● **Problem to work on**
Gather every line in the items below that contains the word "Identify", and copy each one in full.

● **Materials provided**
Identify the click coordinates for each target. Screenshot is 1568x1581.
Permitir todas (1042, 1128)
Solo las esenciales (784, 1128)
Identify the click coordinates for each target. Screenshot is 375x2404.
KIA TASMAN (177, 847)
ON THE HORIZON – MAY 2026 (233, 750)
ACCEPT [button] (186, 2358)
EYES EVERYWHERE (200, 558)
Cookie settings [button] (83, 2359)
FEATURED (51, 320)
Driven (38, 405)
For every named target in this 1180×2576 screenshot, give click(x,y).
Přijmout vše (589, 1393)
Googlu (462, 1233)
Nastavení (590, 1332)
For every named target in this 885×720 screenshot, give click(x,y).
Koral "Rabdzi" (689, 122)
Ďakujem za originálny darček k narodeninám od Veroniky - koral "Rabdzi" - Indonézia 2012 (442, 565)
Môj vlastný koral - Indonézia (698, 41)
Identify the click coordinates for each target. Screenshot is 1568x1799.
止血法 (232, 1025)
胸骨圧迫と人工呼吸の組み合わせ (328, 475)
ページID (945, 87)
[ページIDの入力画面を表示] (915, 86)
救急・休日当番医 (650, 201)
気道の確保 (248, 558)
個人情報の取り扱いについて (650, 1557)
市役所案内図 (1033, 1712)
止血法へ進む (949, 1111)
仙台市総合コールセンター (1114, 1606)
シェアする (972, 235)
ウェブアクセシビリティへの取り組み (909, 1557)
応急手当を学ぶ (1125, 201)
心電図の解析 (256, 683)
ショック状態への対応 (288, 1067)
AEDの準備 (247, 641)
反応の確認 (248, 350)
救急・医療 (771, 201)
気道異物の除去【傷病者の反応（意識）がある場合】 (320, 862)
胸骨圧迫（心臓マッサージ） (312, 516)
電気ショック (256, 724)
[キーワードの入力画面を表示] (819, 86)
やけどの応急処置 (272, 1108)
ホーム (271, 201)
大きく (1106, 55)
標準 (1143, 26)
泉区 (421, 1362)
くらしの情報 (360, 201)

● **Answer for the task**
Identify the click coordinates for each target. Screenshot is 1568x1581.
Identify the click coordinates for each target. Screenshot is 375x2404.
Identify the click coordinates for each target. Screenshot is 1568x1799.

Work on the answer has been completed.